#### [Direction]
Write out the rows word for word, from the very first line through the line that contains "[x=1024, y=355]".

#### [Data]
-.-.-

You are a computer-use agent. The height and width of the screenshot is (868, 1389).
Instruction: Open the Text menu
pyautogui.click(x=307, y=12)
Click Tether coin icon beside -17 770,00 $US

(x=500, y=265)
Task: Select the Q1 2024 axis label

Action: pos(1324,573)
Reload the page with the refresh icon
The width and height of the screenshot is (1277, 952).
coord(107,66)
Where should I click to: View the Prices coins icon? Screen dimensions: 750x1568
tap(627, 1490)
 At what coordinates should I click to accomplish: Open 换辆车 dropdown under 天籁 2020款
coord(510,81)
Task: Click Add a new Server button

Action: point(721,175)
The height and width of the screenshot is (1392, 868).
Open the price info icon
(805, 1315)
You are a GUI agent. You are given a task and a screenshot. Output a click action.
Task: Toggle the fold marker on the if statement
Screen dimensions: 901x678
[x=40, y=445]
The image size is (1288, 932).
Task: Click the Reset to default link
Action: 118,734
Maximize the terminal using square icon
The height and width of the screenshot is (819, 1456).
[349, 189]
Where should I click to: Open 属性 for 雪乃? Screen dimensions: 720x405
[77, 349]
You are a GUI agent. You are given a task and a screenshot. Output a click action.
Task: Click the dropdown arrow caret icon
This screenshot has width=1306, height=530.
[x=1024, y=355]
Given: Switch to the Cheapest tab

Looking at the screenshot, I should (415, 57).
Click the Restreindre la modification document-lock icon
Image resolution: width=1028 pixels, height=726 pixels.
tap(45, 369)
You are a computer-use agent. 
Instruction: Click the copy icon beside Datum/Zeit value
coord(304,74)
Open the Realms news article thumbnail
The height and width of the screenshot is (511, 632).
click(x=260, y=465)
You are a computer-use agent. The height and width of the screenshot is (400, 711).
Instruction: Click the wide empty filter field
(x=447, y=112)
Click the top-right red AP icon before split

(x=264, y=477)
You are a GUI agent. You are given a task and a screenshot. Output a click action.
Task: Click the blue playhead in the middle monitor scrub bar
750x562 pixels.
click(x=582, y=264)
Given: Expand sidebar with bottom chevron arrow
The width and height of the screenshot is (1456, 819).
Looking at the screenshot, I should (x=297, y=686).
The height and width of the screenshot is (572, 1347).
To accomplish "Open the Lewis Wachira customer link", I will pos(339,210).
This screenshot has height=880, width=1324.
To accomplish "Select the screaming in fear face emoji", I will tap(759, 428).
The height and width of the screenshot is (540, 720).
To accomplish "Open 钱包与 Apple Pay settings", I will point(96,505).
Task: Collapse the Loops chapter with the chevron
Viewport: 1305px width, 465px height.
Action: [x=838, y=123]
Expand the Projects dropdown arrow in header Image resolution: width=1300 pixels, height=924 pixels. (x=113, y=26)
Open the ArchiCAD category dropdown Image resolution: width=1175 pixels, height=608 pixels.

-.-.-

#### [Result]
You are a computer-use agent. The height and width of the screenshot is (868, 1389).
Instruction: Open the Text menu
pyautogui.click(x=307, y=12)
Click Tether coin icon beside -17 770,00 $US

(x=500, y=265)
Task: Select the Q1 2024 axis label

Action: pos(1324,573)
Reload the page with the refresh icon
The width and height of the screenshot is (1277, 952).
coord(107,66)
Where should I click to: View the Prices coins icon? Screen dimensions: 750x1568
tap(627, 1490)
 At what coordinates should I click to accomplish: Open 换辆车 dropdown under 天籁 2020款
coord(510,81)
Task: Click Add a new Server button

Action: point(721,175)
The height and width of the screenshot is (1392, 868).
Open the price info icon
(805, 1315)
You are a GUI agent. You are given a task and a screenshot. Output a click action.
Task: Toggle the fold marker on the if statement
Screen dimensions: 901x678
[x=40, y=445]
The image size is (1288, 932).
Task: Click the Reset to default link
Action: 118,734
Maximize the terminal using square icon
The height and width of the screenshot is (819, 1456).
[349, 189]
Where should I click to: Open 属性 for 雪乃? Screen dimensions: 720x405
[77, 349]
You are a GUI agent. You are given a task and a screenshot. Output a click action.
Task: Click the dropdown arrow caret icon
This screenshot has width=1306, height=530.
[x=1024, y=355]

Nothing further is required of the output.